¡Deténganse! Sepan que yo soy Dios

Estaba en octavo curso cuando nuestro profesor de literatura nos pidió hacer en casa una redacción sobre un argumento de preferencia. Fue la única vez que saqué un 9. Mi título era «El silencio: el gran ausente de nuestro tiempo», y en esas líneas expresaba un profundo deseo, el de detenerme… y escuchar el silencio. Este deseo me ha acompañado desde entonces en la agitada vida de mis jornadas. Ese silencio que te envuelve y te permite hacer una pausa lo sentí en la alta montaña, pero de una manera muy especial en Tierra Santa, en el desierto de Judá y en el Huerto de Getsemaní, donde empezó a crecer en mí el deseo de conocer a Dios.

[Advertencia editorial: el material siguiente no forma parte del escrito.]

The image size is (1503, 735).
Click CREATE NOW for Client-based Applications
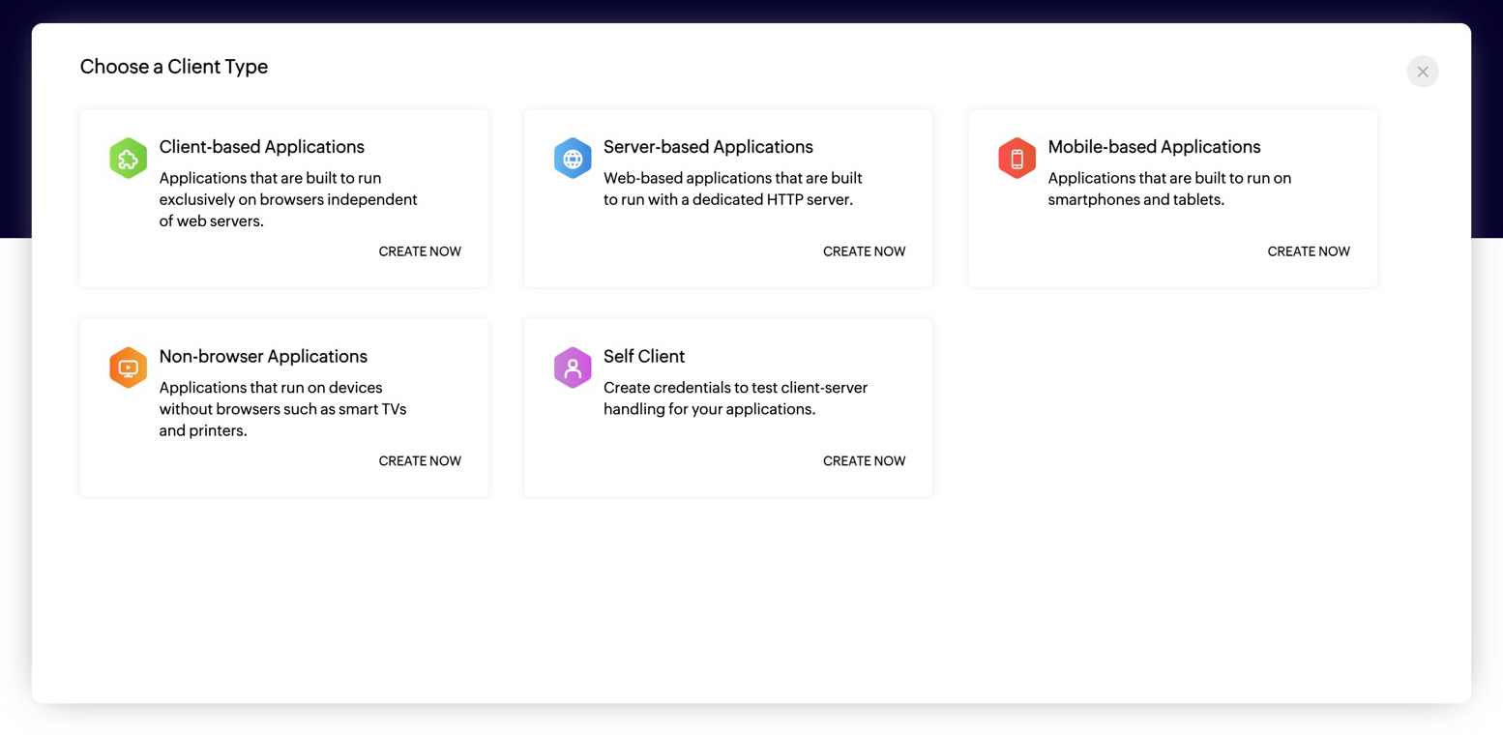pyautogui.click(x=420, y=251)
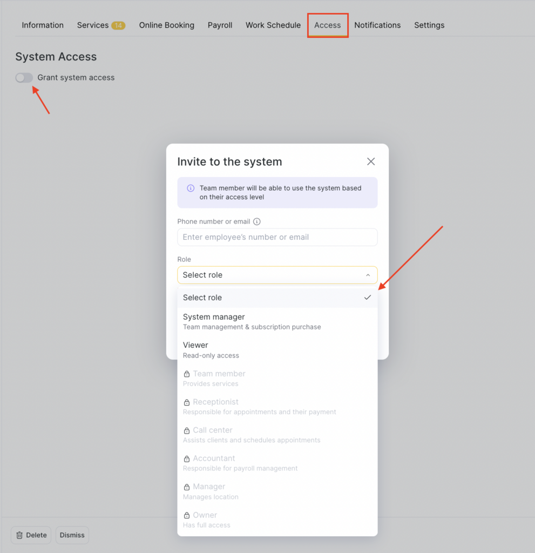Close the Invite to the system dialog
This screenshot has height=553, width=535.
pos(370,161)
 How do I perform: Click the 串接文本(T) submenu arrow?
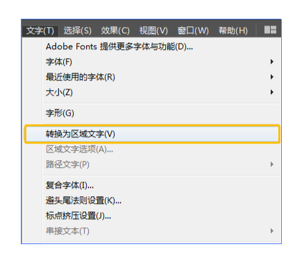272,231
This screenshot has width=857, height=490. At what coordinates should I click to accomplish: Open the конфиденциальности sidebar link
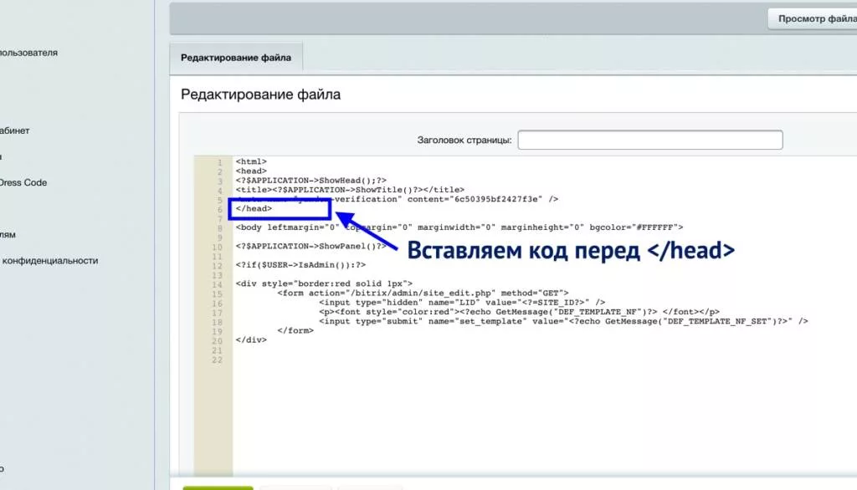(x=49, y=261)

En esos lugares solitarios y silenciosos pude detenerme, liberar mi mente y mi corazón, dejar a un lado todo lo que me asedia y adormece mis días, lo que anestesia mi conciencia, y fijar mi mirada en Jesucristo. He experimentado que hay que detenerse para escuchar Su voz, para percibir el soplo de Su Espíritu. Hay que detenerse de algún modo para conocer y encontrar a Dios, para saber que Él es Dios. También el Padre Doménico solía aconsejarme que me detuviera al menos 10 minutos cada día para meditar en la Palabra de Dios, y me propuso la adoración eucarística, una forma sencilla de detenerse y estar ante Dios.

«¡Deténganse!»: este grito sincero es el de un Padre que quiere salvar a sus hijos del mal, que los coloca en guardia contra las opciones de muerte. Porque Él

«hará cesar las guerras hasta los confines de la tierra, romperá arcos y quebrará lanzas, quemará escudos en el fuego» (Sal 46,10).

Su deseo para nosotros es la libertad y la plenitud de vida, que sólo podremos reconocer y acoger si nos detenemos a escuchar su voz. No podemos detener el tiempo, pero sí podemos detenernos nosotros.